METHODS: To identify unmet needs and opportunities for patients with URD, the Developing Nations Working Group of the Undiagnosed Diseases Network International (DNWG-UDNI) conducted a survey among its members, who were from 20 different nations. The survey used a mix of multiple choice and dedicated open questions covering a variety of topics. To explore reported needs and analyze them in relation to national healthcare economical aspects, publicly available data on (a) World Bank ranking; (b) Current health expenditure per capita; (c) GDP per capita; (d) Domestic general government health expenditure (% of GDP); and (e) Life expectancy at birth, total (years) were incorporated in our study.

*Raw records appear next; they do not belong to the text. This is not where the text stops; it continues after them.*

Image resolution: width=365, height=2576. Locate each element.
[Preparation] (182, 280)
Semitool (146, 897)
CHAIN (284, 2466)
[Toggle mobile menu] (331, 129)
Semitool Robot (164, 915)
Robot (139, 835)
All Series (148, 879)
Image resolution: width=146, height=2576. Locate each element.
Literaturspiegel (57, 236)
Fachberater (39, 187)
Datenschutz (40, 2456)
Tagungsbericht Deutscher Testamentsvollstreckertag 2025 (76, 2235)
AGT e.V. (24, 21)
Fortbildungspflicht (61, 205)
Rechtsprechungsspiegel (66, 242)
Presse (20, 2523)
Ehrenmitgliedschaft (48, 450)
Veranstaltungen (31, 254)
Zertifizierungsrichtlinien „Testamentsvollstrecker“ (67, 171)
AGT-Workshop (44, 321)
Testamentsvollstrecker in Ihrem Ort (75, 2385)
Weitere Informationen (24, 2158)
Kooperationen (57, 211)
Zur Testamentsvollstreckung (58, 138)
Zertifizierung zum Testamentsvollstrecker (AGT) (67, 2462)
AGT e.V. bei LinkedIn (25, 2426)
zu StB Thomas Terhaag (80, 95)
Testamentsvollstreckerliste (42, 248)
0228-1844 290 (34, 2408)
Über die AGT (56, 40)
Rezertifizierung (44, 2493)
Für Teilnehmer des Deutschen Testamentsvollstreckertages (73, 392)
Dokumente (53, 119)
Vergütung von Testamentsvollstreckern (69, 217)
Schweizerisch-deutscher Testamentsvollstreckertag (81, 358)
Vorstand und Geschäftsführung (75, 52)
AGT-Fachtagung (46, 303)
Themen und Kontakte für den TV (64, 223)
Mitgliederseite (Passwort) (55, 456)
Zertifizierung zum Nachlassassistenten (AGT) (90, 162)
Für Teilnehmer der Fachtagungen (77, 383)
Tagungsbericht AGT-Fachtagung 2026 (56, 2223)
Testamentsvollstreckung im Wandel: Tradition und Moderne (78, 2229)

RESULTS: This study provides an in-depth evaluation of the unmet needs for 20 countries: low-income (3), middle-income (10), and high-income (7). When analyzing reported unmet needs, almost all countries (N = 19) indicated that major barriers still exist when attempting to improve the care of patients with UR and/or URD; most countries report unmet needs related to the availability of specialized care and dedicated facilities. However, while the countries ranked as low income by the World Bank showed the highest prevalence of referred unmet needs across the different domains, no specific trend appeared when comparing the high, upper, and low-middle income nations. No overt trend was observed when separating countries by current health expenditure per capita, GDP per capita, domestic general government health expenditure (% of GDP) and life expectancy at birth, total (years). Conversely, both the GDP and domestic general government health expenditure for each country impacted the presence of ongoing research.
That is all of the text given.